American physician (1910–1986)

Graham C. Newbury (November 7, 1910 – December 22, 1985) was a general surgeon from New Jersey. He was chief surgeon at Overlook Hospital in Summit, New Jersey.

==Early life==
Graham C. Newbury was born on November 7, 1910, in Newark, New Jersey. He graduated from Point Pleasant Borough High School in 1927. He graduated from Trinity College in 1931 and graduated from Yale School of Medicine in 1935. He did a medical internship at Princeton Hospital and his surgical residency at Union Memorial Hospital in Baltimore.

==Career==
Newbury had a surgical practice in Summit and Cranford from 1939 to 1959. He was a member of the surgical staff and served as chief of staff at Overlook Hospital in Summit. In 1959, he began practicing medicine in Lavallette. He also served as a member of the Lavallette Board of Health and was school physician for Lavallette Elementary School. He became a member of the surgical staff at Point Pleasant Hospital. He retired in 1978. Following retirement, he had a private practice with his wife, who worked as a nurse.

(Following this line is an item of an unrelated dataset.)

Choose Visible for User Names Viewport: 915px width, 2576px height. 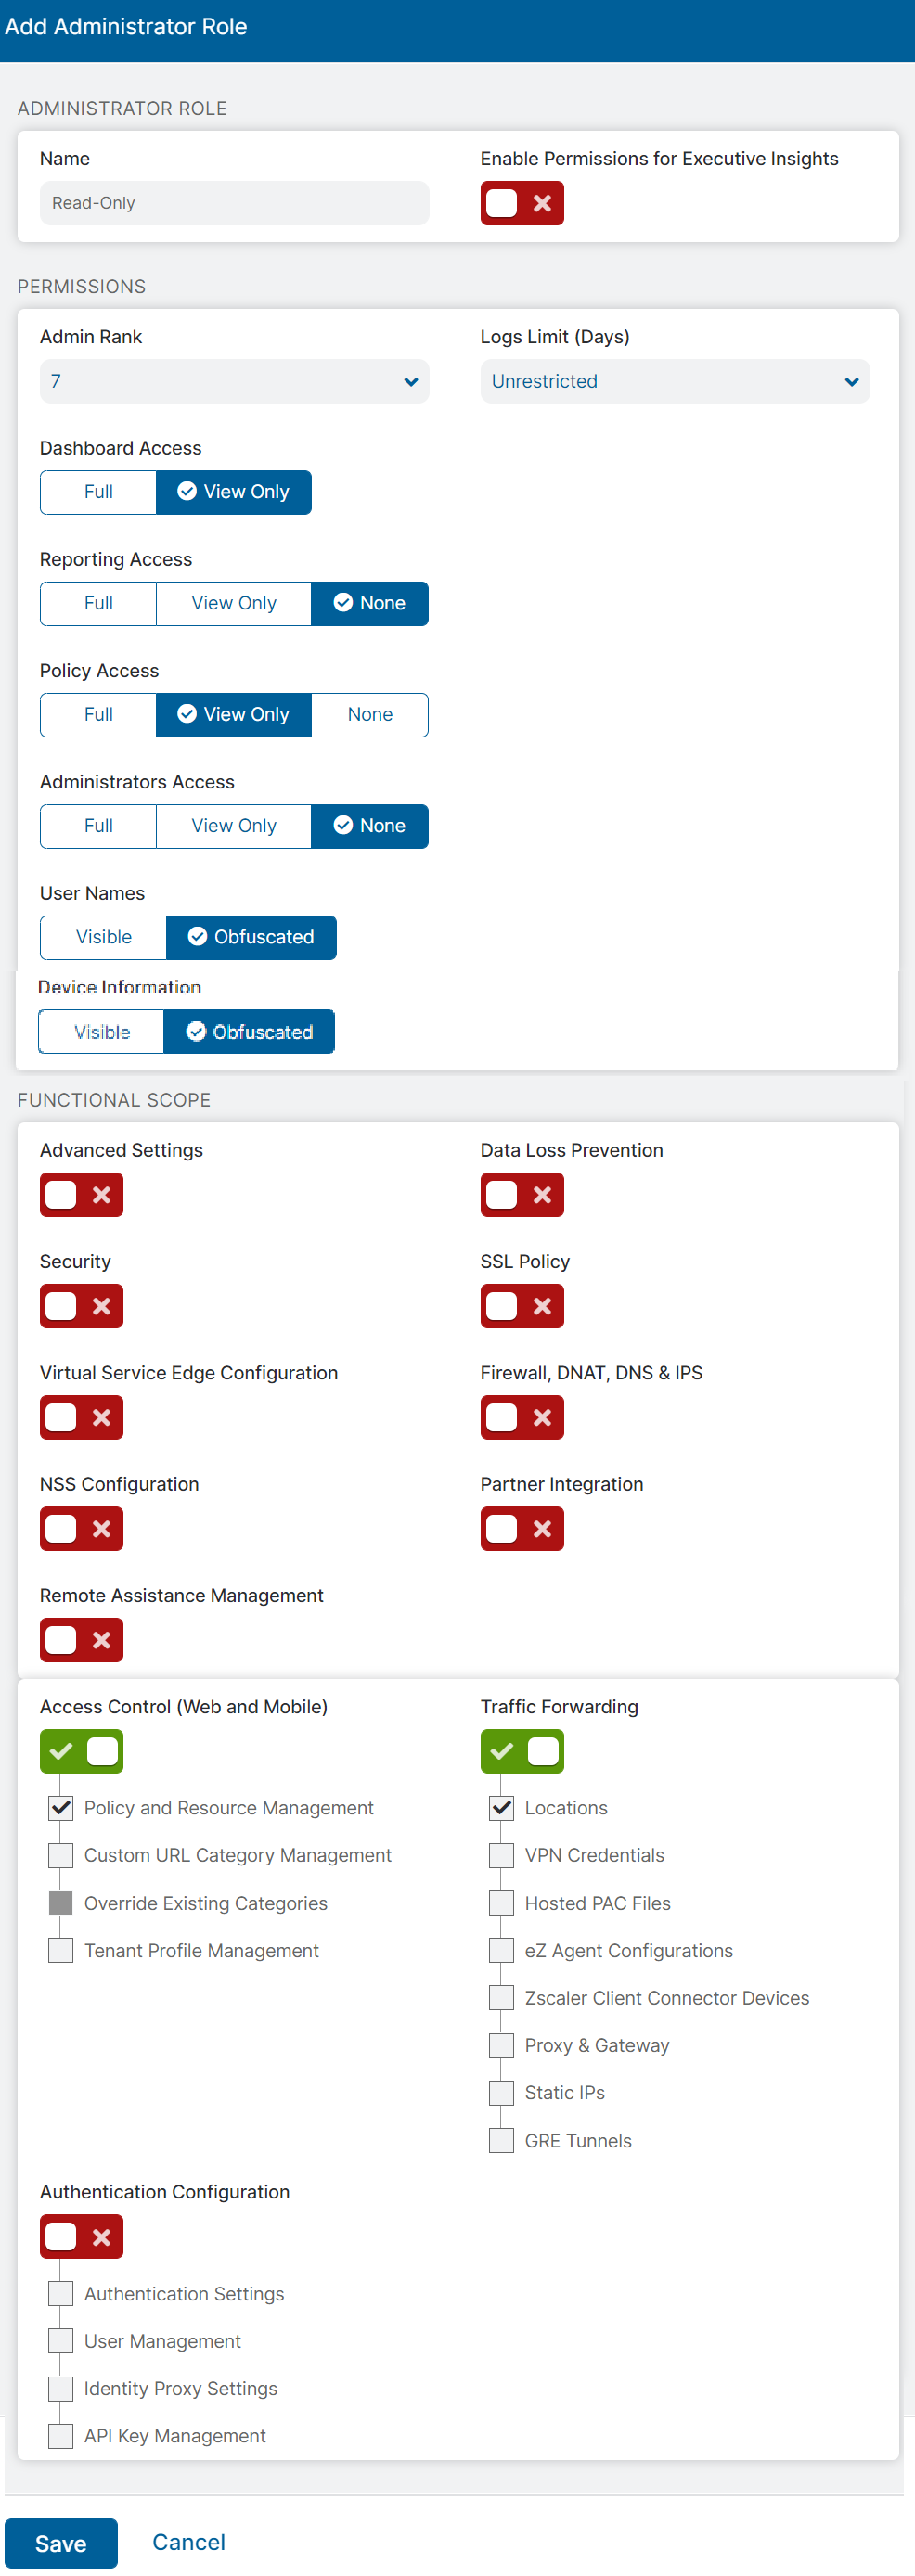point(103,937)
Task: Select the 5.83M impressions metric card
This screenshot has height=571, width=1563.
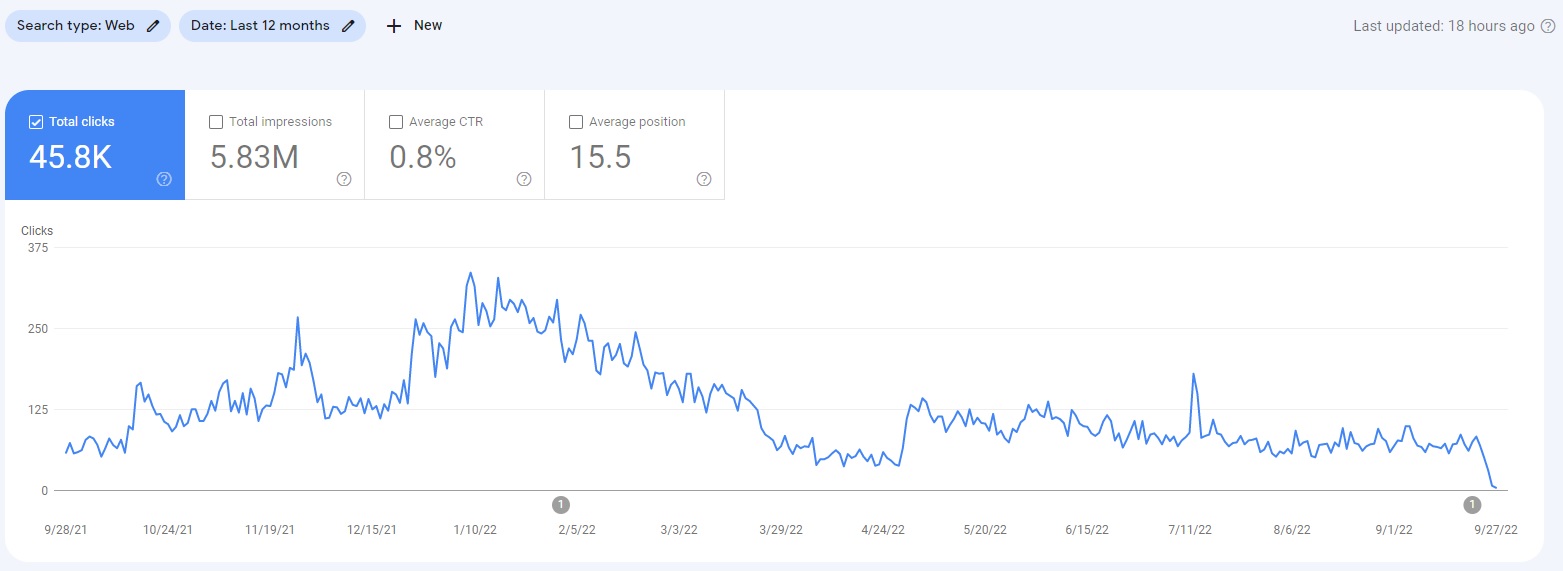Action: pos(275,145)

Newbury became a diplomat of the National Board of Medical Examiners in 1936 and was a fellow of the International College of Surgeons in 1947. He became a fellow of the American College of Surgeons in 1951. He was a member of the Union County Medical Society and served as its president from 1958 to 1959. He was a member of the American Medical Association and the Medical Society of New Jersey. He was also a member of the Ocean County Medical Society. He was a medical advisor for the Lavallette Fire Department and First Aid Squad.

==Personal life==
Newbury married Jane Cunningham. They had two daughters, Jane and Kathryn. He lived in Summit. He lived in Lavallette for 25 years and then moved to Brick Township in April 1985.

Newbury died on December 22, 1985, aged 76, at Point Pleasant Hospital.

==Legacy==
Newbury Academy alternative high school in Dumont, New Jersey was named in honor of the Newburys.